Re: [GIT PULL] PCI fixes for v4.15
From: Linus Torvalds
Date: Wed Jan 24 2018 - 15:48:32 EST
On Wed, Jan 24, 2018 at 12:25 PM, Peter Grayson <jpgrayson@xxxxxxxxx> wrote:
>
> The latest stgit release (v0.18) ignores any mis-encoding of the email
> body. However, stgit master now decodes email bodies and is thus exposed
> to this kind of stray latin-1 character in a UTF-8 body.
>
> I believe stgit's goal should be to identify and repair this kind of
> issue as git does. I will be working on that.
Yes, good. The "latin1 vs utf-8" confusion is sadly still somewhat
common in Western Europe, from personal experience.

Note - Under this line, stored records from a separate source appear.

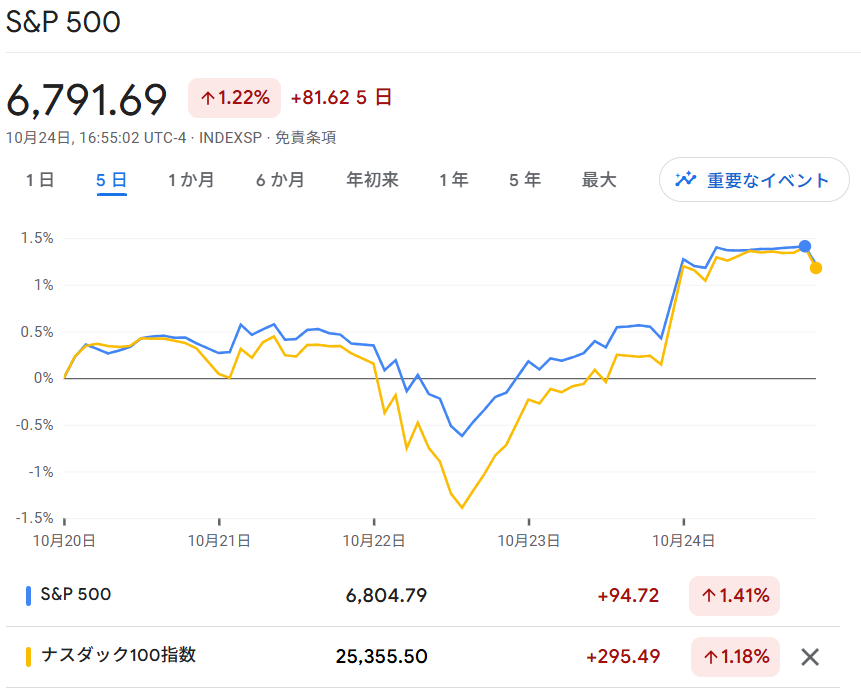
Task: Click the ナスダック100指数 row name
Action: point(118,656)
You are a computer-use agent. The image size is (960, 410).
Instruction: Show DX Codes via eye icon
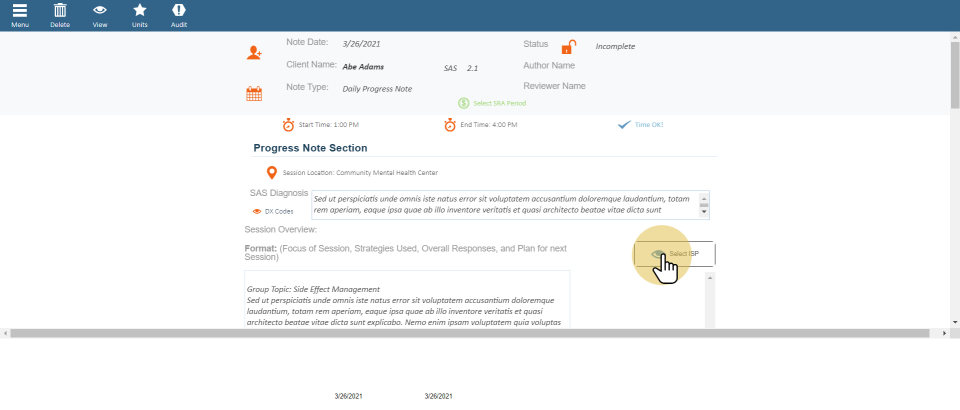(x=257, y=212)
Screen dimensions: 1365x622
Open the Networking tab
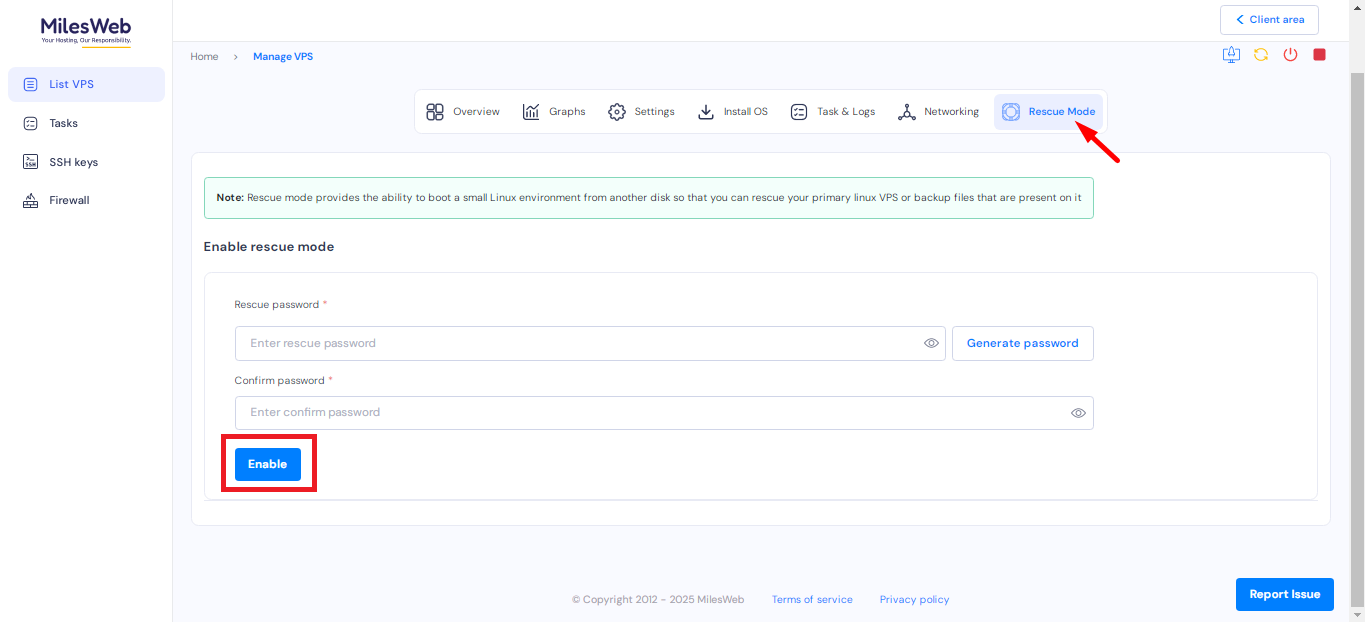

People just got
used to Latin1 working almost by accident without any explicit
encoding, possibly _because_ it also acts as the first 256 bytes of
unicode.
I suspect the old 8-bit DOS character set (aka "code page 437") is
perhaps even more commonly seen in some situations, just not in unix
development contexts.. And it lacks a number of the (admittedly rarer)
European accented characters anyway.
So git basically first does a conversion according to the stated
encoding, but after that conversion it will then do another pass to
actually verify that the end result is valid utf-8, and if not, do the
(trivial) latin1 -> utf-8 conversion.
And part of the reason for that latin1 special case is very much the
whole "it's trivial" part. So it's not _just_ about "common error in
western emails", it's also simply that Latin1 really is special in the
Unicode domain.
No other character set has that trivial conversion into utf-8.
See verify_utf8() in commit.c in the git code.
> Unfortunately, the head of stgit master does not yet solve this issue. I
> am working to remedy that.
Thanks. We used to be *horrible* about getting "complex" names right
in the kernel logs, but I've tried to make sure that we actually get
this right and have proper names for the last many years.
Linus